Even as the first silver dollars emerged from the sparkling new Coin Press No. 1 at the U.S. Branch Mint in Carson City on Feb. 4, 1870, there were voices in Washington, D.C., still questioning if there should be a Mint at all in Nevada’s capital.
In 1870, Coin Press No. 1 struck the first “CC” silver dollars inside the U.S. Mint in Carson City
The Carson Daily Appeal of Feb. 6, 1870 alluded to it in a small article announcing that the Mint’s first silver dollars were out, calling their existence
“a living refutation of the old, carping predictions that there never would be any money issued from the Carson Mint.”
In fact, between 1870 and 1893, the Carson City Mint produced nearly $50 million (face value) of gold and silver coins, including gold double eagles ($20) and eagles ($10), half eagles ($5), silver dollars, half dollars, quarters, dimes and 20-cent pieces.
With the Comstock boom played out, the Mint stopped producing coins in 1893 and the coin presses were removed in 1899. But the silver and gold coins with the “CC” mint mark are today among the most coveted — and valuable — for coin collectors.
The little mint on Carson Street is anything but forgotten and on Tuesday, February 4, the Nevada State Museum — which now occupies the former Mint building — is celebrating the 150th anniversary of the Carson City Mint with a day of festivities, including the minting of a .999 pure silver commemorative medallion recognizing the Mint and Coin Press No. 1.
The day’s guest of honor is the director of the U.S. Mint, David Ryder, who will strike the first sesquicentennial medallion on Coin Press No. 1. Nevada Gov. Steve Sisolak and other state leaders in attendance will also be invited to assist with first strikes.

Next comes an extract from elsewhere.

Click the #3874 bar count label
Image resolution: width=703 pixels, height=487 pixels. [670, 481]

8:30 a.m.: Free admission to the museum. Planchets for sale in the museum store.
9:30 a.m.: Parade down Carson Street from Capitol to Mint with a local high school marching band.
10 a.m.: Following remarks marking the occasion, the Mint opens its actual front doors allowing historic access to the museum. The front doors on Carson Street are how the building was entered in 1870.

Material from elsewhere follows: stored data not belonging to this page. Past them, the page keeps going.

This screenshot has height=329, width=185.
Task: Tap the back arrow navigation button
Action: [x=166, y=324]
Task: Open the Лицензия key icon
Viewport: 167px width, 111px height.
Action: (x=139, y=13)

11 a.m.: Sesquicentennial Program with keynote speaker, David Ryder, Director of the U.S. Mint. Nevada Gov. Steve Sisolak is also invited to speak as are other Nevada dignitaries. Buffet lunch reception sponsored by the Nevada Mining Association follows the program.
Noon: Coin Press No. 1 demonstrations begin. Planchets available for purchase and minting into a new sesquicentennial medallion.
1 p.m.: Cutting of the sesquicentennial cake.
5 p.m. (ticketed event): Cocktail reception at the Governor’s Mansion with David Ryder, Director of the U.S. Mint. Tickets are $100 and include a silver sesquicentennial medallion.
The Carson City Mint Sesquicentennial celebration is supported by the Nevada Mining Association, Travel Nevada, Carson City Culture and Tourism Authority and Coeur Rochester, Inc.